What you have to do:
The records that follow must be reproduced in full, with every picture excluded.
Given records section start
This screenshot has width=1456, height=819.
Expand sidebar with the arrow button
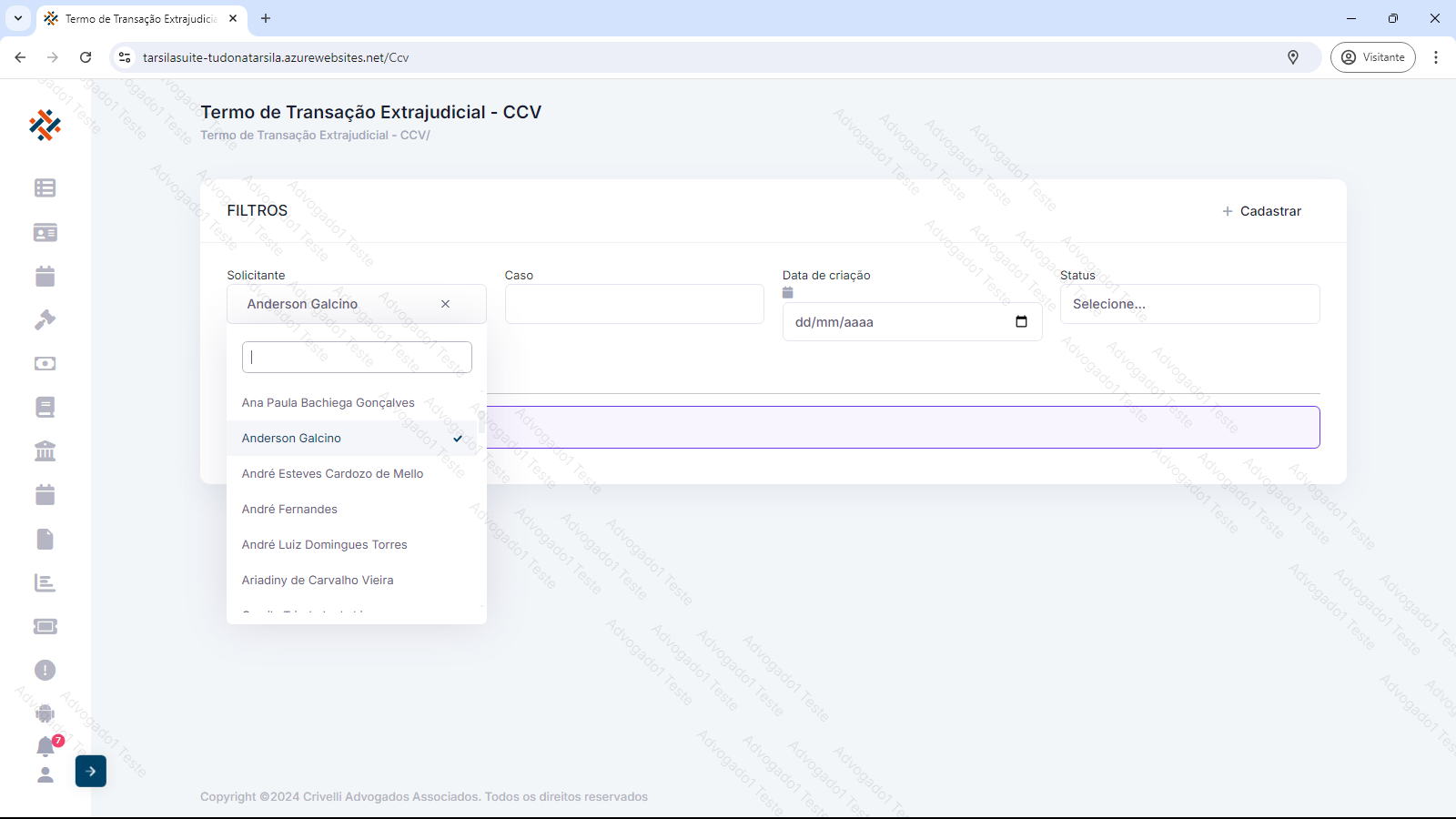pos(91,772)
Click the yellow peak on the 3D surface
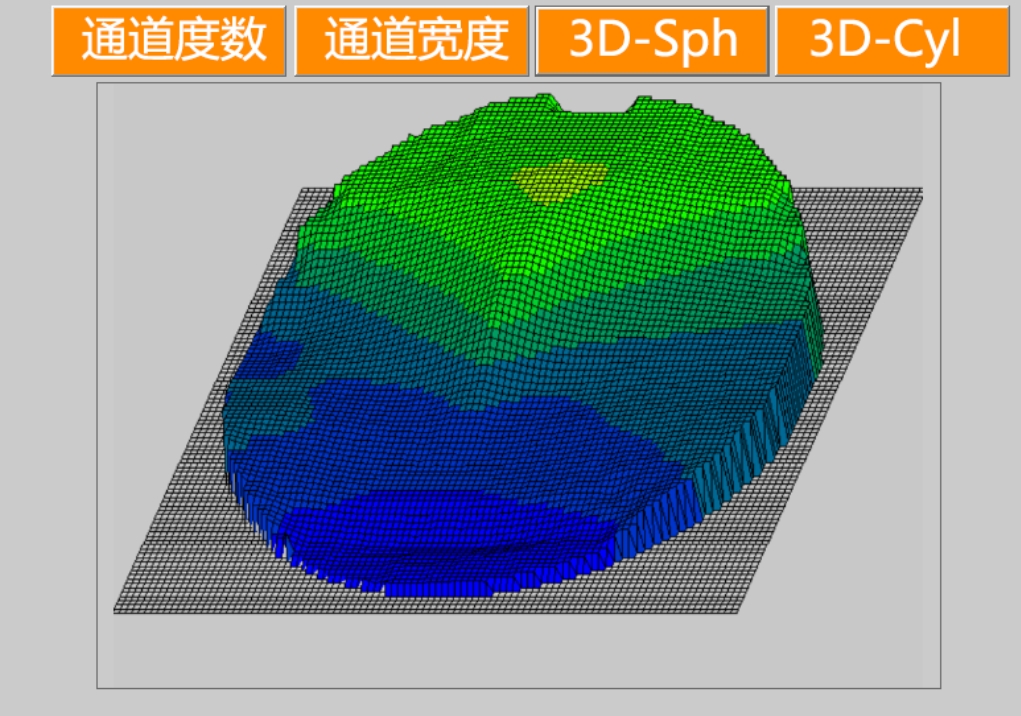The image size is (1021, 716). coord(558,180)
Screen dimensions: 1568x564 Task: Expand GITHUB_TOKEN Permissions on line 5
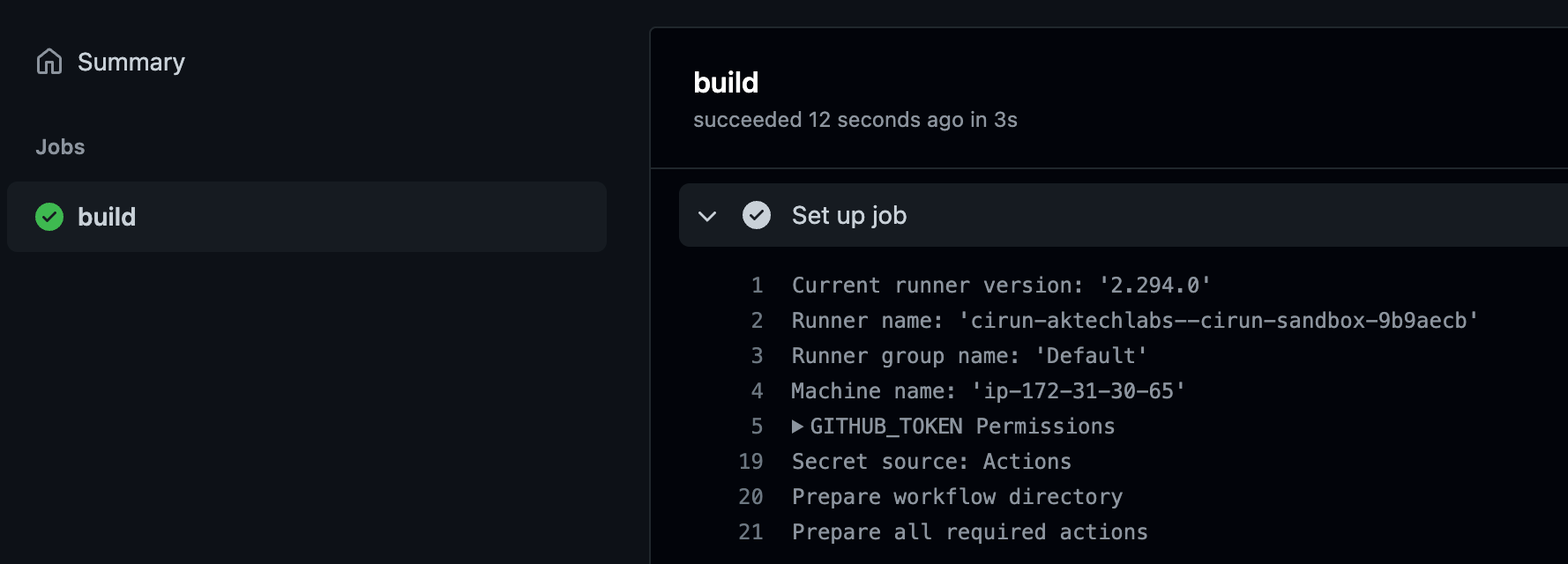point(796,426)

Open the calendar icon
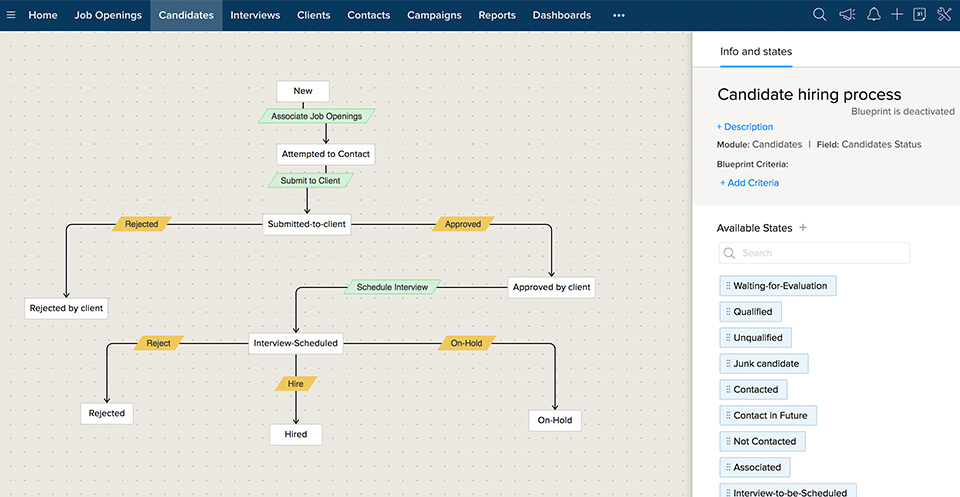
Given records section end
Task answer:
This screenshot has width=1456, height=819.
Expand sidebar with the arrow button
pos(91,772)
Click the yellow peak on the 3D surface
The image size is (1021, 716). coord(558,180)
Screen dimensions: 1568x564 Task: Expand GITHUB_TOKEN Permissions on line 5
point(796,426)

Open the calendar icon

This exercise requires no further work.